Canada’s natural resources boom has been the key factor in narrowing the growing gap between the rich and the poor, BC economists told an Ottawa conference
The resources sector is the “elephant in the room” when it comes to the equality debate, said University of BC economist Thomas Lemieux during a joint presentation with colleague Nicole Fortin.
They argued that while education and tax reform have roles to play in moderating the income inequality trend, energy and mining projects have had a more profound impact.
Lemieux and Fortin noted that high school graduates and dropouts in the red-hot economies of Alberta, Saskatchewan and Newfoundland have wages much closer to those of college and university graduates than those elsewhere in Canada.
“The resources boom appears to have lifted all boats, including the less educated and women, and contributed to a small decline in inequality” in the provinces enjoying a surge in exports of energy and minerals, they said.

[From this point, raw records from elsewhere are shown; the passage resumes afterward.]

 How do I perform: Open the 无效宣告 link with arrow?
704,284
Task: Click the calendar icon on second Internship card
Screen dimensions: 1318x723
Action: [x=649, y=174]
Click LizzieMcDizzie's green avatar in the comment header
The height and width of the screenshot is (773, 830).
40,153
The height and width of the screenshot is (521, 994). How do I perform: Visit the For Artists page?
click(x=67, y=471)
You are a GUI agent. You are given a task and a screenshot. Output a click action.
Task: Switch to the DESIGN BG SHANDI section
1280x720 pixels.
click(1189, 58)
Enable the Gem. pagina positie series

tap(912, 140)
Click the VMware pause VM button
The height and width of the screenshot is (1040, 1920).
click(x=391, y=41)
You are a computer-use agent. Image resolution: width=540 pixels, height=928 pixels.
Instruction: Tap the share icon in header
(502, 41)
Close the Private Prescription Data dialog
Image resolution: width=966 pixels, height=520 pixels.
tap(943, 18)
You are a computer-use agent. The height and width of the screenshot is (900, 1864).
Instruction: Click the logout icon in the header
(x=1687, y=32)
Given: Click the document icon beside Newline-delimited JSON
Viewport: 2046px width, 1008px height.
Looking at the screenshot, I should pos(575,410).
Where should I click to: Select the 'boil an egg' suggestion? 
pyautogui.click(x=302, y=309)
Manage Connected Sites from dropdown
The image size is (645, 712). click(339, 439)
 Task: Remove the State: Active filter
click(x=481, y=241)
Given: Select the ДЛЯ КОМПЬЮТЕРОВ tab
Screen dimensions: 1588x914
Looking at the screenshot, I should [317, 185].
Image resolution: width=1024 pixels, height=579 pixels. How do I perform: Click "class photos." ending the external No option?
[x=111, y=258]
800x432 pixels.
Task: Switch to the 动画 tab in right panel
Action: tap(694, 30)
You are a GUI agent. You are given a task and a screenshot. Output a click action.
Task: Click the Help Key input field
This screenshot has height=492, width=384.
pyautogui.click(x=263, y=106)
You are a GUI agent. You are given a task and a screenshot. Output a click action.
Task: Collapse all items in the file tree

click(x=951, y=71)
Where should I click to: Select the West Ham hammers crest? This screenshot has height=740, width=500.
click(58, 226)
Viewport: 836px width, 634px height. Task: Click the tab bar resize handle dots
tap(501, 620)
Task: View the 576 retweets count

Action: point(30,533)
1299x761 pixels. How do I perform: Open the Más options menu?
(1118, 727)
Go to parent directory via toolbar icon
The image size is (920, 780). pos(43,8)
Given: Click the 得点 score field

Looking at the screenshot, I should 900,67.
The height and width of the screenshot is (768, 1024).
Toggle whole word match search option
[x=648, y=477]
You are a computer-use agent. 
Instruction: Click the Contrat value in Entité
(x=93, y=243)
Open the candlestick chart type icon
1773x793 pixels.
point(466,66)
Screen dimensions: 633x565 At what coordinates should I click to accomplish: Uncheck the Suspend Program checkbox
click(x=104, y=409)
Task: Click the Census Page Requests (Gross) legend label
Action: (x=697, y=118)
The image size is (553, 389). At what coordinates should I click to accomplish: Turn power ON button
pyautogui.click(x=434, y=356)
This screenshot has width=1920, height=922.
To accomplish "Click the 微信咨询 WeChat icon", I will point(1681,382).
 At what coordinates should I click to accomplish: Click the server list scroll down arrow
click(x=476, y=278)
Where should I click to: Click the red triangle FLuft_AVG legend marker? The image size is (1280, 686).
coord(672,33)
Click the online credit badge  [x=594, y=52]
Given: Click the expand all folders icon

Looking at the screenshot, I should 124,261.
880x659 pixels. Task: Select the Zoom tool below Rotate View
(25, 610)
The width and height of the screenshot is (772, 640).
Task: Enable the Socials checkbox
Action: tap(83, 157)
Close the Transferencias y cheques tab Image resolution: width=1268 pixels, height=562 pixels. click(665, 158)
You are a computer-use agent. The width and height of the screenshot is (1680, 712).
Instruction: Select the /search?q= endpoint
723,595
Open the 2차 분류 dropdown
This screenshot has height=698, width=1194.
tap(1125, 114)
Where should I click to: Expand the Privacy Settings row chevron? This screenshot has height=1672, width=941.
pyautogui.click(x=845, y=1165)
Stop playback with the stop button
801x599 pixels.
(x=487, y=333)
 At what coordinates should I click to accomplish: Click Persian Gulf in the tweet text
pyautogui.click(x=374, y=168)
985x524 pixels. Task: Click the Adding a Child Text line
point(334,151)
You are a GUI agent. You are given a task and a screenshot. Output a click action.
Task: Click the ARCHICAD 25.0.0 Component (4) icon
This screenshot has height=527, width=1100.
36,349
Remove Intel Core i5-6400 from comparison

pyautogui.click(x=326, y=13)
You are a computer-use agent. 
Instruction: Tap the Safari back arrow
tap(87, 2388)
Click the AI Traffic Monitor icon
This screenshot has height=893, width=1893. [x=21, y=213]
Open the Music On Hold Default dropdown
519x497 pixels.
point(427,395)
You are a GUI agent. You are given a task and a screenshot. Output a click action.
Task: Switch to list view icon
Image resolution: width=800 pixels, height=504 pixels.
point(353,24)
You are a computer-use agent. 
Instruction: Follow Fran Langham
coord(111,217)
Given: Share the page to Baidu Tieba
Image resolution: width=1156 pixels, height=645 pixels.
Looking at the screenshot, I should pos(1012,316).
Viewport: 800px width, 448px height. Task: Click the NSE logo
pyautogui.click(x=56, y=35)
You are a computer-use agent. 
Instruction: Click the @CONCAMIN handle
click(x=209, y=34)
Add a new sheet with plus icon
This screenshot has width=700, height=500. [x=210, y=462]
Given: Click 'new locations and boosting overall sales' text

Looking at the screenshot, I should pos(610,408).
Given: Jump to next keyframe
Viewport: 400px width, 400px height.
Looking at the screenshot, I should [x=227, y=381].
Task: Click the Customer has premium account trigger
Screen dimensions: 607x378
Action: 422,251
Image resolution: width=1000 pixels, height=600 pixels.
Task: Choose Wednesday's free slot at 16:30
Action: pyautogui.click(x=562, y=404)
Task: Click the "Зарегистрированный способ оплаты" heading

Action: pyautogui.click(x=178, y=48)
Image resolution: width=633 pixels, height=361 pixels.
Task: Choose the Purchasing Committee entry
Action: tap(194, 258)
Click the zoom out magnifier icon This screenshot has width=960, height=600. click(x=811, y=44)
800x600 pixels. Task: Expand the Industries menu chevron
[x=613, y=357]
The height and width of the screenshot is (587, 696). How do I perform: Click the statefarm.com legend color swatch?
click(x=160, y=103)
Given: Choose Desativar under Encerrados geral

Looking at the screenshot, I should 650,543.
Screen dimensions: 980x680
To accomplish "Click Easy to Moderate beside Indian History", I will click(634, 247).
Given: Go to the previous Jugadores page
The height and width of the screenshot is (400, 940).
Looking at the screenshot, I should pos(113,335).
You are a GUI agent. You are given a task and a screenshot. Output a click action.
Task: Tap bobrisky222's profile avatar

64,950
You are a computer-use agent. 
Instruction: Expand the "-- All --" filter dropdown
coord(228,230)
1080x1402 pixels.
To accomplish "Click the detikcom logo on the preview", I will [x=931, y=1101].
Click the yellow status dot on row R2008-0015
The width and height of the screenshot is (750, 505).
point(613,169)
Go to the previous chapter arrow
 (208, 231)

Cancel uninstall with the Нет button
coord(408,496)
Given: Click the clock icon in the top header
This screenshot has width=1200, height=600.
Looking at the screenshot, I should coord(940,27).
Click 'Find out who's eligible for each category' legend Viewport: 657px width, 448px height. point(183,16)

The comments came the same day both the Liberals and New Democratic Party hammered the government over the stress felt by the allegedly squeezed middle class, signalling once again that this will be a key issue in the 2015 election.
Liberal leader Justin Trudeau told Liberals at a weekend party gathering in Montreal that a greater emphasis should be put on post-secondary education.
However, several presentations at the conference indicated that greater investment in education can sometimes exacerbate inequality, since those in higher-income brackets are more likely to send their children to university and take advantage of pro-education tax policies.